I have considered petitioner's remaining contention and find it to be without merit.
THE APPEAL IS DISMISSED.
THE CROSS-APPEAL IS SUSTAINED TO THE EXTENT INDICATED.
IT IS ORDERED that the portion of the hearing officer's decision which ordered that the child's pendency placement for the duration of the hearing was the 2003-04 ESY IEP is hereby annulled.
1 The record submitted consisted of a stack of unnumbered pages bound by a large rubber band. The contents therein included six copies of the 2003-04 IEP, three copies of the 2003-04 ESY IEP, four copies of the settlement agreement, two copies of the draft settlement agreement, seven copies of the minutes of the August 15, 2003 CSE meeting, three copies of the consent for services form, two copies of the impartial hearing request, two copies of each of the parties' motions to the hearing officer, and two copies of the hearing officer's interim decision.

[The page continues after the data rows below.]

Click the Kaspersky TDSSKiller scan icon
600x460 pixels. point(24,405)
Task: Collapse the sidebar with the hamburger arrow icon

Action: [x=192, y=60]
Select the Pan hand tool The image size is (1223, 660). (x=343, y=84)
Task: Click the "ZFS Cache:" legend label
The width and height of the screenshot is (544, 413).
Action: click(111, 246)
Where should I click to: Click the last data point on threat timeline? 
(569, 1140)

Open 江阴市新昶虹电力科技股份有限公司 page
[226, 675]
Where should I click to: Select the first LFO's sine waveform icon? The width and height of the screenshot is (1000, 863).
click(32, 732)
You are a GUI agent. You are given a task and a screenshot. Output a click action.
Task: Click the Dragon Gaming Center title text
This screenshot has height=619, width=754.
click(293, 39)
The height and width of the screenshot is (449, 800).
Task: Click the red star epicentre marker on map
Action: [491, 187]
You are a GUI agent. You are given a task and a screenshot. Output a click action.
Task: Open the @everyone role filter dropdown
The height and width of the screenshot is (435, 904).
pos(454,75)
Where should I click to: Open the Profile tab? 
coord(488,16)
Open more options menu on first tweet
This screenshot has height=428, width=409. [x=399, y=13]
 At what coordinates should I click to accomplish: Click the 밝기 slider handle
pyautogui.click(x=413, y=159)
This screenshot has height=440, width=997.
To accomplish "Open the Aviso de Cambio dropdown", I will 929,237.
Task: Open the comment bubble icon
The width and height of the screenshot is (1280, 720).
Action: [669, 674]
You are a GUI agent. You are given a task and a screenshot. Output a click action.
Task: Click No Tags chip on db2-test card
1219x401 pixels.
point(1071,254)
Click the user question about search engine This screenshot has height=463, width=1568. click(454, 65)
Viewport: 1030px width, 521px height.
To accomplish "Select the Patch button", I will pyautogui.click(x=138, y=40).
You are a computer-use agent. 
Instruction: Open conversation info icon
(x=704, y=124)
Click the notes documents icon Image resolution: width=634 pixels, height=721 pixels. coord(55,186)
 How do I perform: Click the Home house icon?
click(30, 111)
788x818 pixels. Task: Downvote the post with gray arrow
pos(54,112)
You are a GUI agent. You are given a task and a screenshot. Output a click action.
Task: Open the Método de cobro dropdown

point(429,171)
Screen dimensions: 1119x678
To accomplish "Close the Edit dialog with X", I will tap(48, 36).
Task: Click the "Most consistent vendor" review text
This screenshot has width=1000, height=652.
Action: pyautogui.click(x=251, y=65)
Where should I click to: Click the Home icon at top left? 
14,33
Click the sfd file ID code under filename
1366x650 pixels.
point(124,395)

The exhibit and page numbers cited in this decision were added to the record upon its receipt by the Office of State Review staff in the interests of clarity and accuracy. The exhibit and page numbers were not a part of the record before the State Review Officer. Respondent is encouraged in the future to submit a record for review in a more organized fashion, consistent with section 279.9 of the Regulations of the Commissioner of Education.